> Exercise passage:

>>>>

So Waymo and—especially—Cruise have some work to do to improve their relationship with emergency responders. But notably, SFFD’s requests do not require any technological breakthroughs. All three of SFFD’s requests seem straightforward if Waymo and Cruise decide to implement them.
Waymo bolsters its safety case
Last week Waymo released new data strengthening the case that their vehicles crash less often than human-driven vehicles. The study was a collaboration between Waymo and reinsurance company Swiss Re, which has access to a comprehensive database of insurance claims. The study compares successful insurance claims against Waymo to those against a typical human driver.
Over 3.8 million miles of driverless operations, Waymo experienced 76 percent fewer property damage claims than a typical human driver. Even more impressive, there wasn’t a single crash where Waymo had to pay a bodily injury claim. A typical human driver causes a bodily injury about once every 1.1 million miles, so we’d expect to see three or four injury claims across 3.8 million miles of human driving.
People almost always report major crashes to their insurance companies, especially when the other party was at fault. So this data is more comprehensive than the data on police-reported crashes I wrote about in my last article. And Phil Koopman, an expert on AV safety at Carnegie Mellon, told me that the main findings of the Waymo study were statistically credible, albeit with some caveats.

<<<<

> Given entries:
>>>>

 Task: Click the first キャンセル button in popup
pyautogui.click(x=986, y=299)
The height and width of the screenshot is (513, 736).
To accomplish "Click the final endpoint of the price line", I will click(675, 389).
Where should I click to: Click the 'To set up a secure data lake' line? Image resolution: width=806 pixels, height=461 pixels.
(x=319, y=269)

<<<<
>>>>

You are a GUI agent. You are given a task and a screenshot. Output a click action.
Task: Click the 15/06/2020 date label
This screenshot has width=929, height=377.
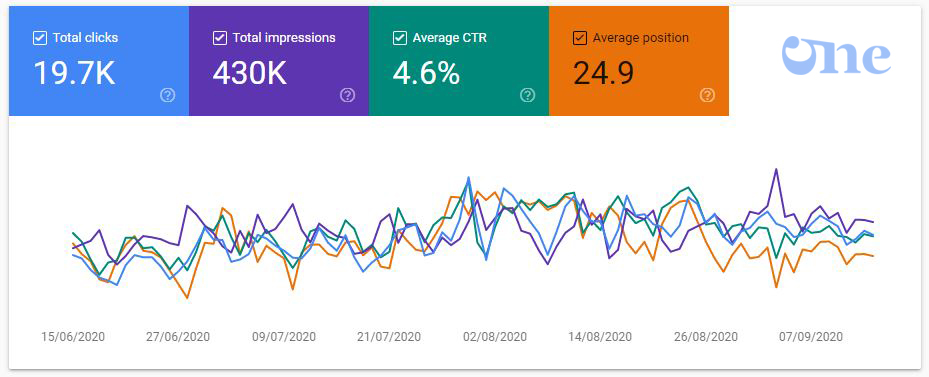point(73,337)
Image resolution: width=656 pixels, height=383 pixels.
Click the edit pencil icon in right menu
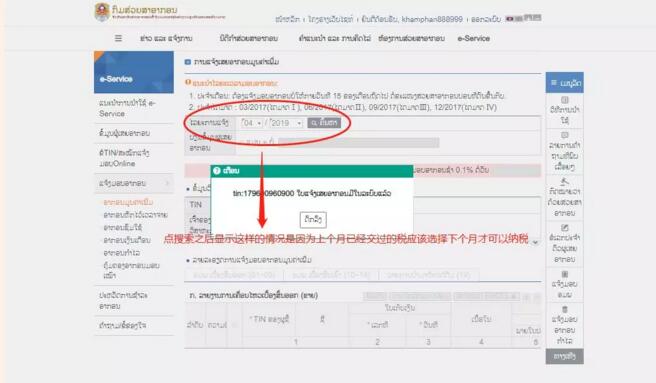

<<<<

> Instructions:
a) In the passage about Waymo and Cruise, answer each question in one line:
(i) Which reinsurance company worked with Waymo on the study?
(ii) How much lower was Waymo's rate of property damage claims than a typical human driver's?
(iii) Which expert at Carnegie Mellon called the study's main findings statistically credible?
b) Go on with the passage about Waymo's crash data, starting right after its final sentence.

> Answers for the tasks:
a)
(i) Swiss Re
(ii) 76 percent lower
(iii) Phil Koopman

b)
The study only counted crashes where Waymo was found at least partially at fault. But it’s conceivable that Waymo’s driving style could increase crashes without Waymo being legally at fault in any of them. The best drivers prevent crashes by anticipating and compensating for the bad behavior of drunk, inexperienced, and distracted drivers. If Waymo did this less than the average driver, it could lead to more crashes without Waymo necessarily being at fault in any particular crash.
Still, Koopman views the study as another data point backing up Waymo’s contention that its vehicles crash less often than human drivers.
In contrast, Koopman isn’t convinced by the safety data Cruise has published so far. Back in April, Cruise published a report analyzing the company’s first million miles on the road. Here is a key chart from that report:
This looks impressive, but Koopman doesn’t buy it. He noted that “collision with meaningful risk of injury” is not an industry-standard metric and that Cruise has not explained the methodology underlying the human benchmark Cruise is using.
“These metrics are so cherry-picked and the baseline is so opaque, that bar chart means nothing,” Koopman told me.
“What we see from Cruise is a conspicuous display of opacity,” Koopman told me. In contrast, he said, “the Waymo technical guys are being fairly transparent.”
I’ve talked to a number of industry insiders over the last month, and multiple people said they thought the California Department of Motor Vehicles actually did Cruise a favor when it asked Cruise to cut its San Francisco fleet by half on August 18. Cruise needs to continue testing its vehicles on public roads so it can learn from mistakes and get better. But the company seems to have gotten over its skis in recent months.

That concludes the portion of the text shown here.